• TASK TO CARRY OUT:
The records below hold a stretch from the line with "Screen dimensions: 643x361" through the line with "Task: Choose the Utensils item"; return exactly those lines, ends included, and nothing more.

• GIVEN DATA:
◇ ◇ ◇ ◇ ◇

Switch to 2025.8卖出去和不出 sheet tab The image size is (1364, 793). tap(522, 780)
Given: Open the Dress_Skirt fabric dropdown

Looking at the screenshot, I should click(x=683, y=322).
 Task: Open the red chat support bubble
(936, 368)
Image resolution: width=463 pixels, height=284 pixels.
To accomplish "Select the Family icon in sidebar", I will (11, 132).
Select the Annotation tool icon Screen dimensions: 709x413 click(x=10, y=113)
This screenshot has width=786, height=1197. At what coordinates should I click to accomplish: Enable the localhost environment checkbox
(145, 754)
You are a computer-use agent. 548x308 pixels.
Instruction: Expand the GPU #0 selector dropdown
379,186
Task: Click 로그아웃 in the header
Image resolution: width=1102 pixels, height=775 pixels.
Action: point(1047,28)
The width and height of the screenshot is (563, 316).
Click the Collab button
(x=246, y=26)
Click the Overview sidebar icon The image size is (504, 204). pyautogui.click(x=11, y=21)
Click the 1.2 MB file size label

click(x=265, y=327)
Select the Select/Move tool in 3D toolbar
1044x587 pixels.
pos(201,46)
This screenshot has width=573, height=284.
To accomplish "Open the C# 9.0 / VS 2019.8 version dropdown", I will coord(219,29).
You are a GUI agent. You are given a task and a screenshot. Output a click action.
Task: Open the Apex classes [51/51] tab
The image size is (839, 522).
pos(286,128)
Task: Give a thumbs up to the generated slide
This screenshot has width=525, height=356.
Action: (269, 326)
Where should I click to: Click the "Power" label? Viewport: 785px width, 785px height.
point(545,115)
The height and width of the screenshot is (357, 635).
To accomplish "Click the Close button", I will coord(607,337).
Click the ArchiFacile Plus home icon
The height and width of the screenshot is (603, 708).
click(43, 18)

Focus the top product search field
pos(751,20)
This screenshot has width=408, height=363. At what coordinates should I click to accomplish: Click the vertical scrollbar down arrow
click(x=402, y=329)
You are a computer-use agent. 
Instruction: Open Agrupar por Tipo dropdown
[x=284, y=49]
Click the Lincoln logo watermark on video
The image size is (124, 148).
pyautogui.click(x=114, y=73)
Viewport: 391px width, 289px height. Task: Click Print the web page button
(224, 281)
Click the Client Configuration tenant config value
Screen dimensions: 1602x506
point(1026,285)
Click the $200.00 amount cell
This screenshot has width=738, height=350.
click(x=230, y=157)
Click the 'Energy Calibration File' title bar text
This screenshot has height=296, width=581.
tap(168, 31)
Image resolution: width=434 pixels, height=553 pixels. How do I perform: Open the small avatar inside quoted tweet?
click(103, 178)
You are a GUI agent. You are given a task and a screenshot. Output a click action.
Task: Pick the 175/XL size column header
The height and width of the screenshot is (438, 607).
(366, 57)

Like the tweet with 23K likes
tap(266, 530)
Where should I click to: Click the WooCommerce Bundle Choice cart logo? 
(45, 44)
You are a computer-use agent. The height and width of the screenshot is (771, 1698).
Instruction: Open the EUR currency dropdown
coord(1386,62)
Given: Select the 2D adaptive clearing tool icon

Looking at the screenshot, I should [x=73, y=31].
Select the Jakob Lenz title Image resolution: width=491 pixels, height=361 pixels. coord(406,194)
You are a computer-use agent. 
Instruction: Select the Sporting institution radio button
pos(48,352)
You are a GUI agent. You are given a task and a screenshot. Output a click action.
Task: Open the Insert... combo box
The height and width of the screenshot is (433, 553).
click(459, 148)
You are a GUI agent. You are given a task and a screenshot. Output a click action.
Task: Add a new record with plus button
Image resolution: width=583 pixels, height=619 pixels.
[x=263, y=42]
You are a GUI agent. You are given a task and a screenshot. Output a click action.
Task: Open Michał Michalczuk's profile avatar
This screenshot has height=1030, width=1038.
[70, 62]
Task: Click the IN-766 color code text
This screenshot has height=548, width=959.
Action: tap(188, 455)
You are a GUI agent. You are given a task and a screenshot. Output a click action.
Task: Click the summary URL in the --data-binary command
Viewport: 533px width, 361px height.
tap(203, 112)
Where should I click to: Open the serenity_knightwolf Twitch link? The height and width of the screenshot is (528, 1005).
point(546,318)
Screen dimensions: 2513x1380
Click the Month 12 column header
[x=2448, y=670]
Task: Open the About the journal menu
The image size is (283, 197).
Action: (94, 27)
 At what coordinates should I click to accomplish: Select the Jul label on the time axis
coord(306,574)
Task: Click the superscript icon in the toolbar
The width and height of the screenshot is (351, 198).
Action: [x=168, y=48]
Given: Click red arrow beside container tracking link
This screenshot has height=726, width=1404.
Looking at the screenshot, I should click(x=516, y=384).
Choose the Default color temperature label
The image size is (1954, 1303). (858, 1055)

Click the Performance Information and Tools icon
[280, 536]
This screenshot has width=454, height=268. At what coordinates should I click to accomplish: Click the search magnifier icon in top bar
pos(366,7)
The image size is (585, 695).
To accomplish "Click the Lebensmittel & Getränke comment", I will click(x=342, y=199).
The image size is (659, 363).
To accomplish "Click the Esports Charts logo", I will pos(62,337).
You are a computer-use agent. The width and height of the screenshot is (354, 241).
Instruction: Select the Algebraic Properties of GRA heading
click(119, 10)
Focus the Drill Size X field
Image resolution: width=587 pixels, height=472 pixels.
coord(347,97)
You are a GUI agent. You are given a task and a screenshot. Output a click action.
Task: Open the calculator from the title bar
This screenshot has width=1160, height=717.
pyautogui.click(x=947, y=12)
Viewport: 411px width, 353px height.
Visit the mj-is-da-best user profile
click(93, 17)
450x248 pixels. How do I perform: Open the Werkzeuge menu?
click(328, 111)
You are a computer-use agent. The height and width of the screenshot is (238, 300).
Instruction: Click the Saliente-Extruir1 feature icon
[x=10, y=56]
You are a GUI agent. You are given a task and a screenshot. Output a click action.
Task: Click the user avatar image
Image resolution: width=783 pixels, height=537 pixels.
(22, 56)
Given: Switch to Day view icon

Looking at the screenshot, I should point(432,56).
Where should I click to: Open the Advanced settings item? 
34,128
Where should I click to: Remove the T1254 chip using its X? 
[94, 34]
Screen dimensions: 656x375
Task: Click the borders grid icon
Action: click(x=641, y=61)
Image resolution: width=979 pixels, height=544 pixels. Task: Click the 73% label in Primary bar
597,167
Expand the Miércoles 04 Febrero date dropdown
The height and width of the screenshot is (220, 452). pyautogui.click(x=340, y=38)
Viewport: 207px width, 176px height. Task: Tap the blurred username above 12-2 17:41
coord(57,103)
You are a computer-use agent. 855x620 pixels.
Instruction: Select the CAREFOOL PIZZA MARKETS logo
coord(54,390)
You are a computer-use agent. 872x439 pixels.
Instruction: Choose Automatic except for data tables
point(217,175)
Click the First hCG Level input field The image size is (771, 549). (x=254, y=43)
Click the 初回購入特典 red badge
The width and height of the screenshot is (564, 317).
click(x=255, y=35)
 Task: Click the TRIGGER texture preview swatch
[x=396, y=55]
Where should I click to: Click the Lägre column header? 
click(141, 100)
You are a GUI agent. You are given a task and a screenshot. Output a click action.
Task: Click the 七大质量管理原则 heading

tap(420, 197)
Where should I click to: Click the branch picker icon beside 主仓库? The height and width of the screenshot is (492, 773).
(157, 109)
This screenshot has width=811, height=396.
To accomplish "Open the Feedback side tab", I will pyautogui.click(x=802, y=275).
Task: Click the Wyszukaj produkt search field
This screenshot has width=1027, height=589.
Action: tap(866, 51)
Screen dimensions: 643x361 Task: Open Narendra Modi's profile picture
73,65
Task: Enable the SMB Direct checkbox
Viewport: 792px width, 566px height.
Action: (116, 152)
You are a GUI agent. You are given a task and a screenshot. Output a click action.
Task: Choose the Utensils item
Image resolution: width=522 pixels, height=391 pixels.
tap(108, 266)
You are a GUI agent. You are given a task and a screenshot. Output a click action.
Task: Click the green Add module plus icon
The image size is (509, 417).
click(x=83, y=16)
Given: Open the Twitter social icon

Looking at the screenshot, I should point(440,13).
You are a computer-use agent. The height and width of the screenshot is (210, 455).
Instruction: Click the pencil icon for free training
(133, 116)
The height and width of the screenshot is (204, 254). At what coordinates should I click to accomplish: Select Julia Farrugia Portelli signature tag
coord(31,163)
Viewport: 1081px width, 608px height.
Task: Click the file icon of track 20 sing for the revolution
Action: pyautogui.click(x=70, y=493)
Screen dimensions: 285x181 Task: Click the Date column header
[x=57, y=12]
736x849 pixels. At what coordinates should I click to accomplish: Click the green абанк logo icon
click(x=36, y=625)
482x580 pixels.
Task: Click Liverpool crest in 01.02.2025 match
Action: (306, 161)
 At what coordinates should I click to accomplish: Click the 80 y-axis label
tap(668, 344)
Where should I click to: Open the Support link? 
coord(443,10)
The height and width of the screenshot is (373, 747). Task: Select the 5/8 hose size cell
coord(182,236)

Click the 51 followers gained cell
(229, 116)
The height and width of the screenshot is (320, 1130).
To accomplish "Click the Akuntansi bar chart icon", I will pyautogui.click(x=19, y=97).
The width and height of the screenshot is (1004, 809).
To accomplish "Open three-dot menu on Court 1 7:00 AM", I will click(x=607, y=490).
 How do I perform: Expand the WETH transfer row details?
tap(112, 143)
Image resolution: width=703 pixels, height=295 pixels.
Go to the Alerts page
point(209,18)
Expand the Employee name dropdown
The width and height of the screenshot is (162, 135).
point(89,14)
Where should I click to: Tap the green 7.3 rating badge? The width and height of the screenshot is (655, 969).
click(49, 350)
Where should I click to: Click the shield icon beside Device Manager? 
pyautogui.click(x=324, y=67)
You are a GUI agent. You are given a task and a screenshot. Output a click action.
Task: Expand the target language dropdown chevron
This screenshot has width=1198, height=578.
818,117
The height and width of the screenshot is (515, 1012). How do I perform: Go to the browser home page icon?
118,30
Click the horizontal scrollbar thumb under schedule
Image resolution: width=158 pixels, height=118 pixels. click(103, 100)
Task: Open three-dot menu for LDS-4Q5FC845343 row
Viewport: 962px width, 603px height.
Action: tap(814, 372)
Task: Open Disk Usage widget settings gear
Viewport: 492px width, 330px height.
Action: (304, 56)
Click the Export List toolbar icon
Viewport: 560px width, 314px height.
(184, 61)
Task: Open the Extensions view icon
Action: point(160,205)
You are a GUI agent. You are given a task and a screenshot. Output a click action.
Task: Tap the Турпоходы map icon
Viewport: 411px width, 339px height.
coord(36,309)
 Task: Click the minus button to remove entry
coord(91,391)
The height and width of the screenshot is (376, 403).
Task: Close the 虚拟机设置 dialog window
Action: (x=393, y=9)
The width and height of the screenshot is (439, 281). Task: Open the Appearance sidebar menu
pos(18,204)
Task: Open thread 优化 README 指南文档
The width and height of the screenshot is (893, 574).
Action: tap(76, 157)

◇ ◇ ◇ ◇ ◇

• RESULT FOR THIS EXERCISE:
Screen dimensions: 643x361 Task: Open Narendra Modi's profile picture
73,65
Task: Enable the SMB Direct checkbox
Viewport: 792px width, 566px height.
Action: (116, 152)
You are a GUI agent. You are given a task and a screenshot. Output a click action.
Task: Choose the Utensils item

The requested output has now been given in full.